C'est essentiel, c'est mon travail d'essayer d'écrire cela, même si je ne suis pas certain de donner une vision de la société dans son intégralité, mais plutôt d'un segment de la société, celui que je connais, plutôt urbain, plutôt bourgeois.
Là serait l'unité de votre œuvre romanesque ?
Je ne sais pas si cette unité existe. Les choses changent au fur et à mesure que vous vieillissez. J'ai écrit, je crois, vingt-huit livres, mais d'une certaine manière, l'écrivain qui a écrit le roman numéro 5 sur la liste n'est pas le même que celui qui a écrit le numéro 10, qui lui-même n'est pas celui qui a écrit le quinzième. Au fil des ans, votre âge, votre vie évoluent, vous devenez un meilleur écrivain. Puis, à partir de 70 ou 80 ans, vous êtes fatigué, voire épuisé. Vos facultés mentales déclinent. Enfin, et c'est le plus important : votre mémoire s'érode, elle rouille et vous perdez le lien direct avec elle. Ces trois phénomènes combinés font du grand âge un moment où l'écrivain devient généralement mauvais.
Vous pourriez vous arrêter d'écrire ?
Non, je ne souffre encore d'aucun de ces symptômes, me semble-t-il. Et puis, écrire, c'est mon travail quotidien, je ne saurais pas que faire de moi et de ma vie si j'arrêtais. L'écriture, cela vous soutient, vous porte.
Vous avez toujours un roman en tête ?
J'aimerais bien, mais non. Actuellement, je viens d'achever un livre, et je dois trouver le moyen d'en commencer un autre. C'est une situation très déplaisante : vous vous sentez rempli d'énergie pour écrire, mais il vous manque le sujet. Et le sujet est essentiel. Et bien plus difficile à trouver que le désir d'écrire.
Quel est pour vous, en général, le tout début d'un processus d'écriture romanesque ?
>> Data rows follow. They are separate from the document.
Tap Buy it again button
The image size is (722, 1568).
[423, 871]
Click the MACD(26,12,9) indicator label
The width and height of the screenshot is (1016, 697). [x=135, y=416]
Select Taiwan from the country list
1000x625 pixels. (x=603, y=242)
C'est un personnage, assez vague. Et tandis que vous commencez à écrire, tandis que votre histoire prend vie, le personnage se précise et le sujet du livre se déploie naturellement. Cela dit, ce processus me demeure largement énigmatique.
Il suppose de l'inspiration ? Du travail ?
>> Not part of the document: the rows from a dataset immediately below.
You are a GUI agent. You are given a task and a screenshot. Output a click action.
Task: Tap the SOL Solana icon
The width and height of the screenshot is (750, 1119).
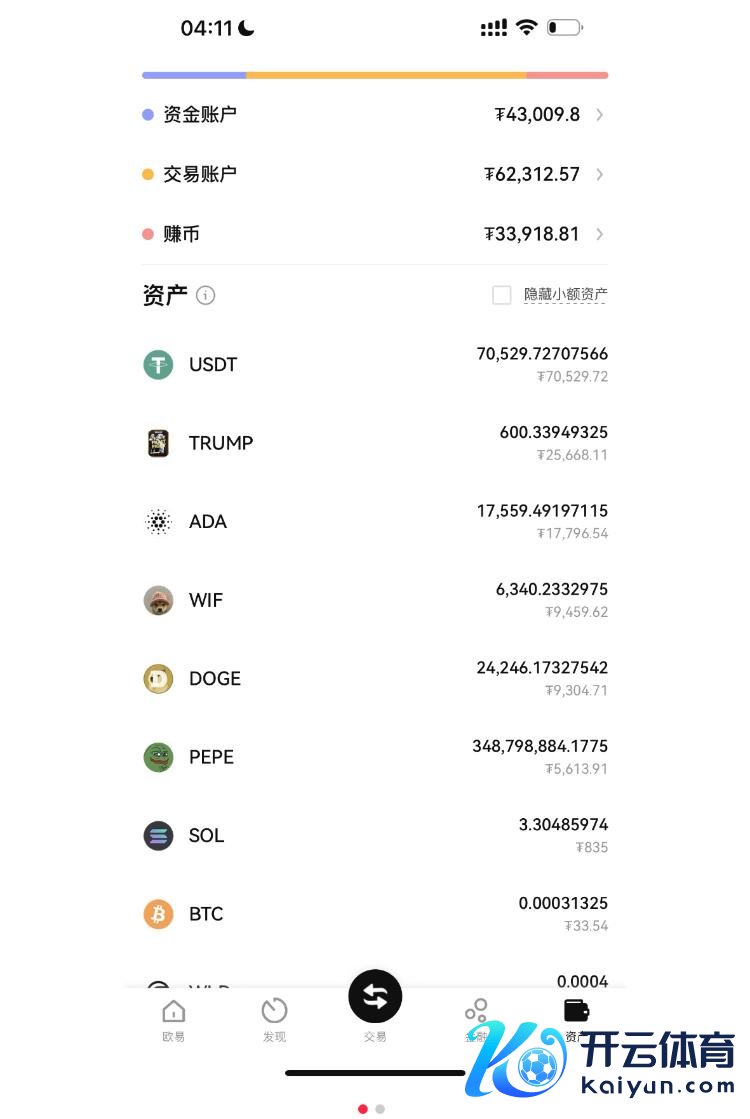[x=158, y=836]
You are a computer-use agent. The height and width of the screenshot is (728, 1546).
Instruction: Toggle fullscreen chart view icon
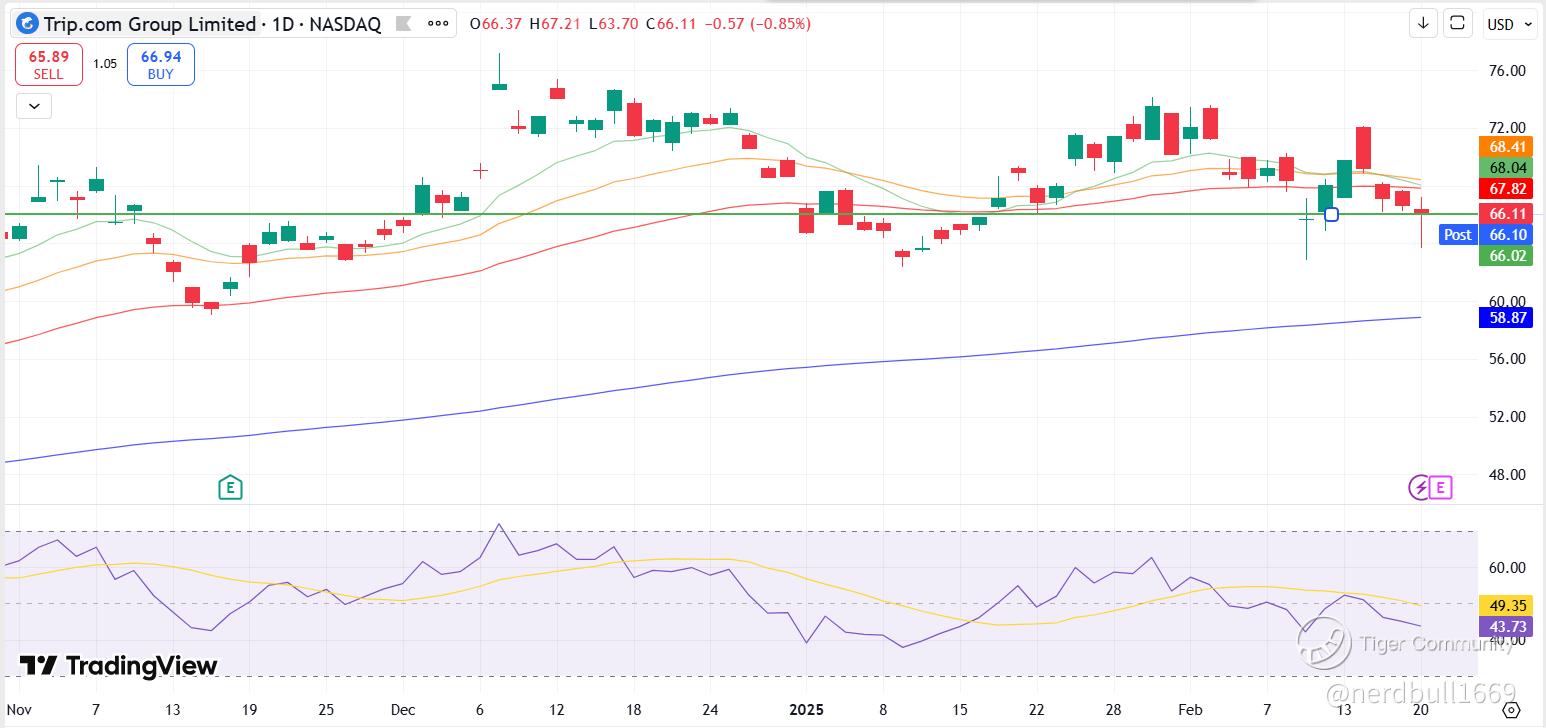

Le travail est essentiel. Seuls les amateurs attendent l'inspiration.
En cinquante ans d'écriture, avez-vous appris quelque chose ?
J'espère bien, mais je ne saurais pas dire quoi. Me poser cette question, cela revient à me demander ce qui a justifié ma vie. J'ai accumulé une connaissance, de l'expérience, j'ai appris de mes erreurs - exactement comme dans la vie. J'ai écrit des livres, tous différents, je crois, et sans cesse meilleurs au fil des années. A mes yeux, mes premiers livres ne sont pas des erreurs ni des livres faibles, mais simplement des romans de jeunesse.
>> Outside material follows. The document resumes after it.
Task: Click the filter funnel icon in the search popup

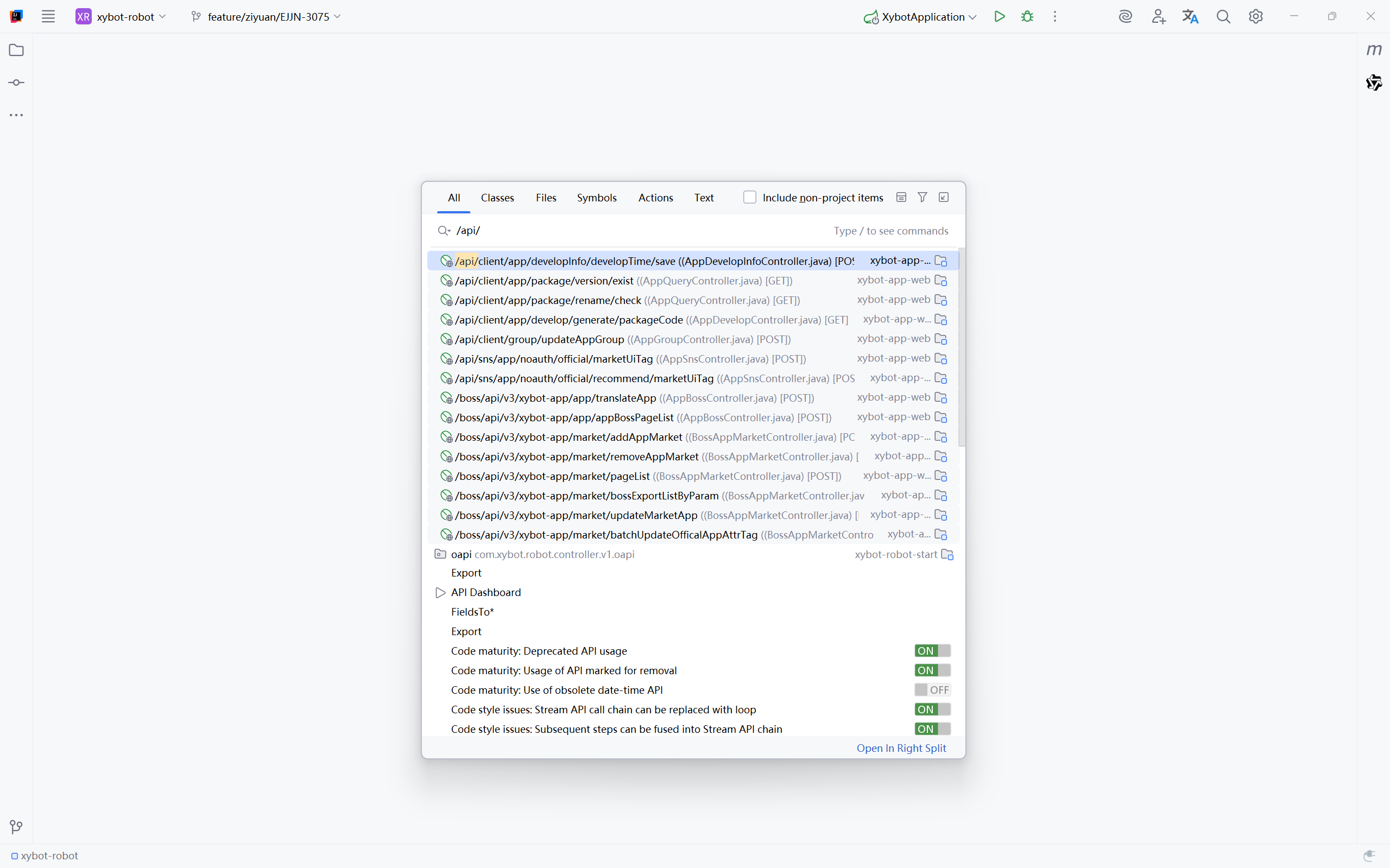Action: point(922,198)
En France, la critique vous considère comme un écrivain majeur depuis Pastorale américaine et La Tache, qui vous ont fait connaître d'un large public. Qu'en est-il aux Etats-Unis ?
Je ne sais pas qui sont mes lecteurs aux Etats-Unis, ni combien ils sont. Je sais simplement qu'ils ne forment pas une vaste communauté. Et je suis pessimiste sur l'avenir de la lecture. Je ne peux pas parler pour d'autres pays que le mien, mais aux Etats-Unis, la lecture sérieuse, concentrée, intelligente, est une activité qui ne cesse de reculer. Face à l'écran et à son pouvoir hypnotique, la lecture de romans est un art désormais mourant. La forme romanesque, comme vecteur d'informations sur le monde et l'expérience humaine, et comme plaisir, est devenue obsolète. Cela ne me rend pas triste - c'est dommage mais c'est ainsi. Paradoxalement, l'écriture romanesque, elle, va très bien. Depuis la fin de la Seconde Guerre mondiale, la fiction américaine est même en très, très grande forme. Tandis que leur lectorat diminue, les écrivains gagnent de moins en moins bien leur vie, mais ils ne sont pas découragés d'écrire. On n'écrit pas forcément pour toucher un grand nombre de lecteurs. Quand vous écrivez, le lecteur le plus important, celui qui compte, c'est vous-même.